Danny's dad was, of course, the inimitable director John Huston. His grandfather was the actor Walter Huston. His sister is Anjelica Huston. Over the last decade or so, another subbranch has sprouted from Arbor Hustanium. Jack Huston, Danny's nephew, has blazed handsomely across Boardwalk Empire and the most recent series of Fargo. Professionals from three direct generations — Walter, John and Anjelica — have won Oscars. Neither the Fondas nor the Barrymores can claim that last trivia gem.
“I always felt he provided a little shade,” Danny says of his dad. “I felt like he was protecting me from the harsh rays of the sun. I am quite comfortable in his shadow. And my sister is just wonderful. She’s so cool. And I am proud of my nephew, very proud. It’s a sort of family business.”
Over the last decade or three, Huston, raised partly in Rome and partly on his dad’s Georgian pile in the west of Ireland, has become the most unavoidable of the Hustons. He did not start acting seriously until his late 30s, but, once he took the leap, he never looked back. The best directors love his rumbling vowels and patrician charisma. You can see him in The Aviator, Children of Men, Wonder Woman and Stan & Ollie. He is among the ensemble of the hit series Succession. Such is his presence as a character actor that there may now be a “Danny Huston type”: imposing, powerful, dangerously charming.
He breaks away from that a little in his latest film as director. In The Last Photograph, Huston stars as an American, now resident in London, struggling indifferently with the death of his son in the Lockerbie disaster. We tease out some unspoken truths about that catastrophe.
“The actual story is fiction,” he rumbles. “It’s two or three stories that the writer took – one of which was his neighbour who lost somebody. As the story progresses, the character reveals an inability to accept what happened many years ago. You eventually feel the inevitable reality of it all.”
Danny first wanted to be a filmmaker. As long ago as 1988, he directed a decent drama called Mr North featuring Anthony Edwards and family friend Robert Mitchum. But it's been 20 years since he last got behind the camera. Why so long?
“Well, I was dying to get back in back in the saddle,” he says. “One of the reasons I became an actor was just because my projects were taking so long to get made. So friends out of the kindness of their hearts gave me small parts. Ha, ha!”
The film has also something to say about exile. I wonder what "home" means to Danny. He was born in 1962 to actor Zoe Sallis — who had an affair with John when he was shooting the ill-fated The Bible: In the Beginning in Rome – and then flitted between Italy and Craughwell, County Galway. He is back in LA as we speak. Does that have a claim as home?
'Oh, I learned to swim in Connemara Bay – in the freezing cold'
“Well, it’s a transient town. A seasonless sort of place. You can flatline here. Um, there’s obviously a superficiality to it. But my line is: all these people can’t be superficial. Right? It’s become home now. My sister his here. I just spent the weekend with her in the ranch she has near Sequoia National Park”
He thinks a little.
“Well, you ask about home. I grew up in Rome and Galway. Those were my two cities growing up. So many, many childhood memories. England was also important, but Galway… Oh, I learned to swim in Connemara Bay – in the freezing cold. I remember wonderful dinners. Buckminster Fuller would be there or Robert Mitchum. Or just the local crowd. My father was master of the Galway Blazers.”

• STATED EXERCISE 1: Rewrite the paragraph of the profile of Danny Huston that begins "Over the last decade or three" as a short bulleted list that keeps its main facts.
The profile of Danny Huston and the records that come after it are unrelated.

• MATERIAL SHOWN:
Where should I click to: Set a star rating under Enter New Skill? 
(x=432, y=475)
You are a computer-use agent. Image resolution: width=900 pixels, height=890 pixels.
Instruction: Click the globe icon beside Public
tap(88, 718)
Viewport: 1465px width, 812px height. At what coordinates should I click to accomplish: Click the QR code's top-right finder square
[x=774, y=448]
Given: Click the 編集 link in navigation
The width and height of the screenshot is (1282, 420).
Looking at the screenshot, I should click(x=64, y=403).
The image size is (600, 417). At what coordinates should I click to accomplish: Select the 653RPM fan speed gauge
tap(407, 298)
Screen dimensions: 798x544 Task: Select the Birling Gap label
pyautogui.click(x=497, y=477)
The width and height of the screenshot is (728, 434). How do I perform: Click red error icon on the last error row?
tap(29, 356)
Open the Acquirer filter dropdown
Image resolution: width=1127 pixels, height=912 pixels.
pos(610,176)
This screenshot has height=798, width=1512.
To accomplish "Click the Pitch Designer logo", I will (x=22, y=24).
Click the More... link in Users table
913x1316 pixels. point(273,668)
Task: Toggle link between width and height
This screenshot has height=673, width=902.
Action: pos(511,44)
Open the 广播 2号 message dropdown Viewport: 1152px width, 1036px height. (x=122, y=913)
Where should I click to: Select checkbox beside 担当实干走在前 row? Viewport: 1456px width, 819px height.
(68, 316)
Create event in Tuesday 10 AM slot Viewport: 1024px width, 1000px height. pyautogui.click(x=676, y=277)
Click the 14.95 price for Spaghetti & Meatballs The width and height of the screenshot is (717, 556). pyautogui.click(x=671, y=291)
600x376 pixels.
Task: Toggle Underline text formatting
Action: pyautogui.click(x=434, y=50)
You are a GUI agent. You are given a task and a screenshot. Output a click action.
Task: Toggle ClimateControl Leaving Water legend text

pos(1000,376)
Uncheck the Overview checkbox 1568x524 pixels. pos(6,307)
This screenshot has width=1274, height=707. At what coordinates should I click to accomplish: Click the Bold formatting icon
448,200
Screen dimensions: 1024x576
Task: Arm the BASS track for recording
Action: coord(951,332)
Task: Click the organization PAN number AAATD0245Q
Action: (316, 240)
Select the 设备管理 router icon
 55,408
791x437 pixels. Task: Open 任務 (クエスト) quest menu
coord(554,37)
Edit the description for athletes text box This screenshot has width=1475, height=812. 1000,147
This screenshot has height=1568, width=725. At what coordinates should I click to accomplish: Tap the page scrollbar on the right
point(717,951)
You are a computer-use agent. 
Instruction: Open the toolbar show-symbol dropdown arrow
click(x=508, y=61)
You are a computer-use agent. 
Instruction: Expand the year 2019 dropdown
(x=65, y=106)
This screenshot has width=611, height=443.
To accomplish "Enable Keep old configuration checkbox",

• STATED EXERCISE 2: Copy out the lines of the records starting at the line that contains "Click the More... link in Users table" and ending at the line that contains "Action: pyautogui.click(x=434, y=50)".

• EXPECTED OUTPUT 1:
- Over the last decade or three, Huston has become the most unavoidable of the Hustons. He was raised partly in Rome and partly at his father's Georgian house in the west of Ireland.
- He began acting seriously only in his late 30s and never looked back.
- The best directors love his rumbling vowels and patrician charisma.
- His films include The Aviator, Children of Men, Wonder Woman and Stan & Ollie, and he is in the ensemble of the hit series Succession.
- His presence as a character actor may have created a "Danny Huston type": imposing, powerful, dangerously charming.

• EXPECTED OUTPUT 2:
Click the More... link in Users table
913x1316 pixels. point(273,668)
Task: Toggle link between width and height
This screenshot has height=673, width=902.
Action: pos(511,44)
Open the 广播 2号 message dropdown Viewport: 1152px width, 1036px height. (x=122, y=913)
Where should I click to: Select checkbox beside 担当实干走在前 row? Viewport: 1456px width, 819px height.
(68, 316)
Create event in Tuesday 10 AM slot Viewport: 1024px width, 1000px height. pyautogui.click(x=676, y=277)
Click the 14.95 price for Spaghetti & Meatballs The width and height of the screenshot is (717, 556). pyautogui.click(x=671, y=291)
600x376 pixels.
Task: Toggle Underline text formatting
Action: pyautogui.click(x=434, y=50)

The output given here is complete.